Following the end of his baseball career, McElroy enrolled at Oklahoma State University–Stillwater to finish his college coursework. He joined the men's basketball team as a walk-on, playing five minutes over four games and no points scored in his only season. McElroy spent a year as an assistant baseball coach at Wichita State University before deciding to enroll at Southeastern Oklahoma State University in order to prepare for a career in the oil industry. He also walked on to the football team as a tight end despite not having played since middle school, catching 14 passes for 173 yards and five touchdowns in nine games.

==Professional career==

Pre-draft measurables
| Height | Weight | 20-yard shuttle | Three-cone drill | Vertical jump | Broad jump | Bench press |
| 6 ft 6+1⁄8 in (1.98 m) | 254 lb (115 kg) | 4.47 s | 7.28 s | 32.5 in (0.83 m) | 10 ft 2 in (3.10 m) | 21 reps |
All values from Pro Day

===Los Angeles Rams===
McElroy was signed by the Los Angeles Rams as an undrafted free agent on May 15, 2018, after participating in a rookie tryout. He was waived by the Rams during final roster cuts.

===Dallas Cowboys===
McElroy was signed by the Dallas Cowboys on March 11, 2019. He was originally place on injured reserve during training camp, but was waived with an injury settlement on September 4.

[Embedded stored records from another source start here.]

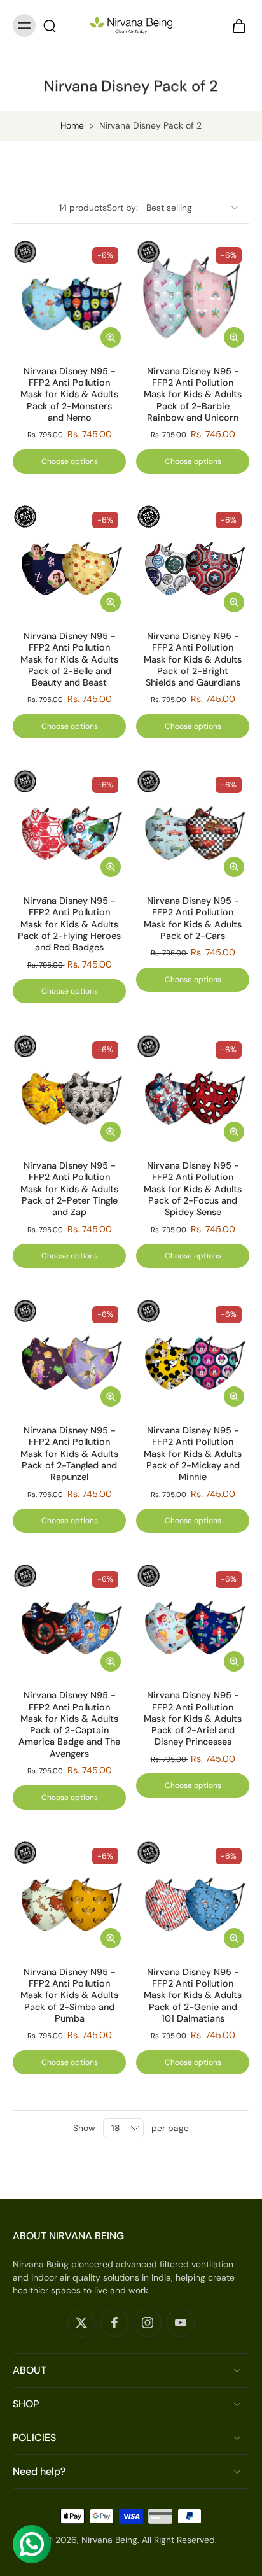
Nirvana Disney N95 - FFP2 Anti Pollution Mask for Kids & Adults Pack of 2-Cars (193, 918)
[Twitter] (81, 2323)
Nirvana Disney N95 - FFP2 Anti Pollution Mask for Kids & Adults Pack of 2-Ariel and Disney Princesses (193, 1718)
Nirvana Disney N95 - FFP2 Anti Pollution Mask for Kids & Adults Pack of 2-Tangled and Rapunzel (69, 1453)
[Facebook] (114, 2323)
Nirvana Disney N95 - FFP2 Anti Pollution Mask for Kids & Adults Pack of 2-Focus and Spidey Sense (193, 1189)
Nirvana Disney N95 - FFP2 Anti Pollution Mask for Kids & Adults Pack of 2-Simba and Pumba (69, 1995)
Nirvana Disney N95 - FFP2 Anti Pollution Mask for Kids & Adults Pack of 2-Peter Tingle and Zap (69, 1189)
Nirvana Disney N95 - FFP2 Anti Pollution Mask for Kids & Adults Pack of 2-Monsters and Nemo (69, 394)
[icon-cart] (235, 25)
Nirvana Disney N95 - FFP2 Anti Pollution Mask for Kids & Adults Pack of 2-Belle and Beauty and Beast (69, 659)
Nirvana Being (109, 2539)
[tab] (21, 345)
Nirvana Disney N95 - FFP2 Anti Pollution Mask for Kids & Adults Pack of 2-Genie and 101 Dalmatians (193, 1995)
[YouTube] (181, 2323)
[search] (50, 25)
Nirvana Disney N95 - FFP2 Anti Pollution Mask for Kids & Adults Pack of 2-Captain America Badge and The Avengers (69, 1724)
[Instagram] (148, 2323)
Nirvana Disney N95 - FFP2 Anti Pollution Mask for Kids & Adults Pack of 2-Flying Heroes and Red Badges (69, 924)
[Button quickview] (110, 337)
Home (72, 125)
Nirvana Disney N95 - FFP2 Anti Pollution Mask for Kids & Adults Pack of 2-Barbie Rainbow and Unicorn (193, 394)
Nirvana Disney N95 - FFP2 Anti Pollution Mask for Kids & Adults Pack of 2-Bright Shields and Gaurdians (193, 659)
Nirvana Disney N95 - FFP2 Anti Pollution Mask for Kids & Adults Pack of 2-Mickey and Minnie (193, 1453)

===Tampa Bay Buccaneers===
McElroy was signed to the Tampa Bay Buccaneers practice squad on October 30, 2019, after working out for the team earlier in the season. The Buccaneers promoted McElroy to their active roster on December 19. McElroy made his NFL debut on December 21, against the Houston Texans, catching a 30-yard pass from Jameis Winston for his first career reception.

On September 5, 2020, McElroy was waived by the Buccaneers. He was re-signed to their practice squad on October 12. McElroy spent the rest of the season on the practice squad as the Buccaneers won Super Bowl LV against the Kansas City Chiefs. On February 9, 2021, McElroy re-signed with the Buccaneers.

On August 31, 2021, McElroy was waived by the Buccaneers and re-signed to the practice squad the next day. After the Buccaneers were eliminated in the Divisional Round of the 2021 playoffs, he signed a reserve/future contract on January 24, 2022. He was waived by the Buccaneers on July 26.